Я встала и прошла на крохотный балкон по паркету между стопками разложенных на нём книг. Мороз охладил щёки. За стёклами, подёрнутыми в углах сеткой инея, солнце забиралось вглубь двора, на дне которого ловила его отблеск маленькая красная машина. Точно такое же солнце стояло над головой, когда — в семь лет, между первым и вторым классом — я приняла решение вести дневник. Я вела его строго летом. Туда каждый день методично заносились события: чем занималась, что читала, какие музеи посетила. Всё это в моей серой линованной тетрадочке было. Не было одного: меня. Моих отношений с людьми, моей внутренней жизни, моих, аж неловко сказать, чувств. В точности как у моего отца. Наше родство, нет, скорей даже близнечество в такой интимной, не предъявляемой никому области меня сразило.
Это что-то наследственное. Что-то с мозгом.
Мой отец всю жизнь просидел в скорлупе, всё глубже в неё забиваясь. Моя мама разбавила его замкнутость своей сибирско-украинской энергией, которая во мне вылилась в сторону литературы. Но литературы — не от собственного имени, потому что не существовать безопаснее и в целом удобнее, чем существовать, по крайней мере, для таких людей, как мой отец и я, потому что энергия энергией, а суть-то не обманешь, суть велит прятать своё беззащитное уязвимое «я», которое нельзя доверить даже тетради, куда никто не заглянет…

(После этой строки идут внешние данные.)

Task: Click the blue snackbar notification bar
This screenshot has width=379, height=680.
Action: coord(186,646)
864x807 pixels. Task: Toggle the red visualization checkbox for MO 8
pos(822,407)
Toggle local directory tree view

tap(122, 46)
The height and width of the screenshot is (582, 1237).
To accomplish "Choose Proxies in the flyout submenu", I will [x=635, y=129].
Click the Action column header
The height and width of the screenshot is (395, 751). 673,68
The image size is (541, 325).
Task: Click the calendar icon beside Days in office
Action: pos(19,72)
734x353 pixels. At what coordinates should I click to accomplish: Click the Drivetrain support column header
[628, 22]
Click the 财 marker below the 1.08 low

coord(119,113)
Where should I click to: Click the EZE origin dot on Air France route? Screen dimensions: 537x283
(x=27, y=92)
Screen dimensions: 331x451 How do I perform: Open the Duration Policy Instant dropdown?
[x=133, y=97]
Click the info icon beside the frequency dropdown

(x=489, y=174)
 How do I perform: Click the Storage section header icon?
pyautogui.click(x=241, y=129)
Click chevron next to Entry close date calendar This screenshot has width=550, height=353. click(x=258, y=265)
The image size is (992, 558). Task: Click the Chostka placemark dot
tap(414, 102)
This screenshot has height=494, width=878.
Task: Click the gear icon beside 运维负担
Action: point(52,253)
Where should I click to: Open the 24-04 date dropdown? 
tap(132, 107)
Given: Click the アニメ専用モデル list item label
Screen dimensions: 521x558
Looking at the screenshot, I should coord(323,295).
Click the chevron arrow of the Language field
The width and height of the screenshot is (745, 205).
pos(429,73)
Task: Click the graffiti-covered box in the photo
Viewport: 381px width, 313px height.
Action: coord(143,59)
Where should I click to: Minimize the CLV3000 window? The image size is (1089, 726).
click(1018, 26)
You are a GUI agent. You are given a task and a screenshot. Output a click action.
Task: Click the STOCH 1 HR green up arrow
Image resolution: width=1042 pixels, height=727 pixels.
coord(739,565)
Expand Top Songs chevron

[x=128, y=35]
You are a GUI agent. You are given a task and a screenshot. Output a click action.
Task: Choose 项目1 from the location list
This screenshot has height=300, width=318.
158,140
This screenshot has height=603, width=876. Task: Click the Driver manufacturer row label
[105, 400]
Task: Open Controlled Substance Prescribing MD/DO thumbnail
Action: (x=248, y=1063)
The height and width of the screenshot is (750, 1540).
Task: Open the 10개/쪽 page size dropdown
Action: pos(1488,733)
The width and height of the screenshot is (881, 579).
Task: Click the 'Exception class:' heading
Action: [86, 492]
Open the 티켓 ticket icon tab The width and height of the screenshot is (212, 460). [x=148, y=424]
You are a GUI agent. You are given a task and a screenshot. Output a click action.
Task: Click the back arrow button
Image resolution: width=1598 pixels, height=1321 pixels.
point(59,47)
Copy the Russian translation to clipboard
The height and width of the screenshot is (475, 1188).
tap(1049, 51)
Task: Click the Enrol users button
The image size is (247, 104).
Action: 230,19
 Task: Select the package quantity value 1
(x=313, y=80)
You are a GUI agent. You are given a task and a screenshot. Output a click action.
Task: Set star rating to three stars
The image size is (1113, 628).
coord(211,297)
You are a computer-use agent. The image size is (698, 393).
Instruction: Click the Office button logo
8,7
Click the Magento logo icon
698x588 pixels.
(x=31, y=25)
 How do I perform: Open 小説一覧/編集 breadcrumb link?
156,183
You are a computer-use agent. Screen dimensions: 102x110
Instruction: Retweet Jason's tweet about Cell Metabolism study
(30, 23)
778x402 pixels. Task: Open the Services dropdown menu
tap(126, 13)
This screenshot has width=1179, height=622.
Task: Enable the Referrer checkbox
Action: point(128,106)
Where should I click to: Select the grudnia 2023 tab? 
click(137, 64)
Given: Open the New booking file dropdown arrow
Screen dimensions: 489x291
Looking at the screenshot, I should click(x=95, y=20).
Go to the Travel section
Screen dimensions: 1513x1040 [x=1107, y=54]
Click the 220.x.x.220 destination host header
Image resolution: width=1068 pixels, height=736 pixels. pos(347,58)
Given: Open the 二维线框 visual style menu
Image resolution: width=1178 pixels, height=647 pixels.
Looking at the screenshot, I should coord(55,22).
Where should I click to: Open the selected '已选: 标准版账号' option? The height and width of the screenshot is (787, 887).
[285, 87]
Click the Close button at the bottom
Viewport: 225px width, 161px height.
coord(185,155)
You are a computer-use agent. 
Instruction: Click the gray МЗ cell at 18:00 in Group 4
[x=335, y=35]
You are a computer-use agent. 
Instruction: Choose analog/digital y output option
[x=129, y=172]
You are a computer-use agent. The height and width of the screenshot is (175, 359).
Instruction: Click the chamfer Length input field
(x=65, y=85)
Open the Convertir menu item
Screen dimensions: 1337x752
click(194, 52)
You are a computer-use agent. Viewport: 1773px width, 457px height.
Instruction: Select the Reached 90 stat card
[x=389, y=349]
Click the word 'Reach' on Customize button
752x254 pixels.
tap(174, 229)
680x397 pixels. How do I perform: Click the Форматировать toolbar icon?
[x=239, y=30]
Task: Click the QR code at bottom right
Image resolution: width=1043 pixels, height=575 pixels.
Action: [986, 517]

Мысль выдуло из головы. В ногах ящерицей проскользнул сквозняк. Переступив порожек балкона, приделанный словно специально для спотыканий, я захлопнула дверцу и вернулась к развалам книг, к простой задаче сортировки: что оставить, что продать, что выбросить. Под общими тетрадями затаилась тоненькая стопка блокнотов в пожелтелых с разволокнёнными уголками обложках; раскрыв, я увидела «И тогда Пьеро»… Что, неужели? Надо же, они сохранились, записи детских игр, — и побросала в сумку, не читая. На сегодня хватит, нет сил встречаться еще и со своими инфантильными фантазиями.
Та же мысль вернулась в метро, между станциями Автозаводская и Новокузнецкая. На Новокузнецкой мысль опять ускользнула, по дороге к Третьяковской её стёр подошвами поток пассажиров, и следующее её обличие, явившееся возле станции Проспект Мира, изрядно отличалось от предыдущего. Её повело в сторону моих дневников. Точнее их отсутствия.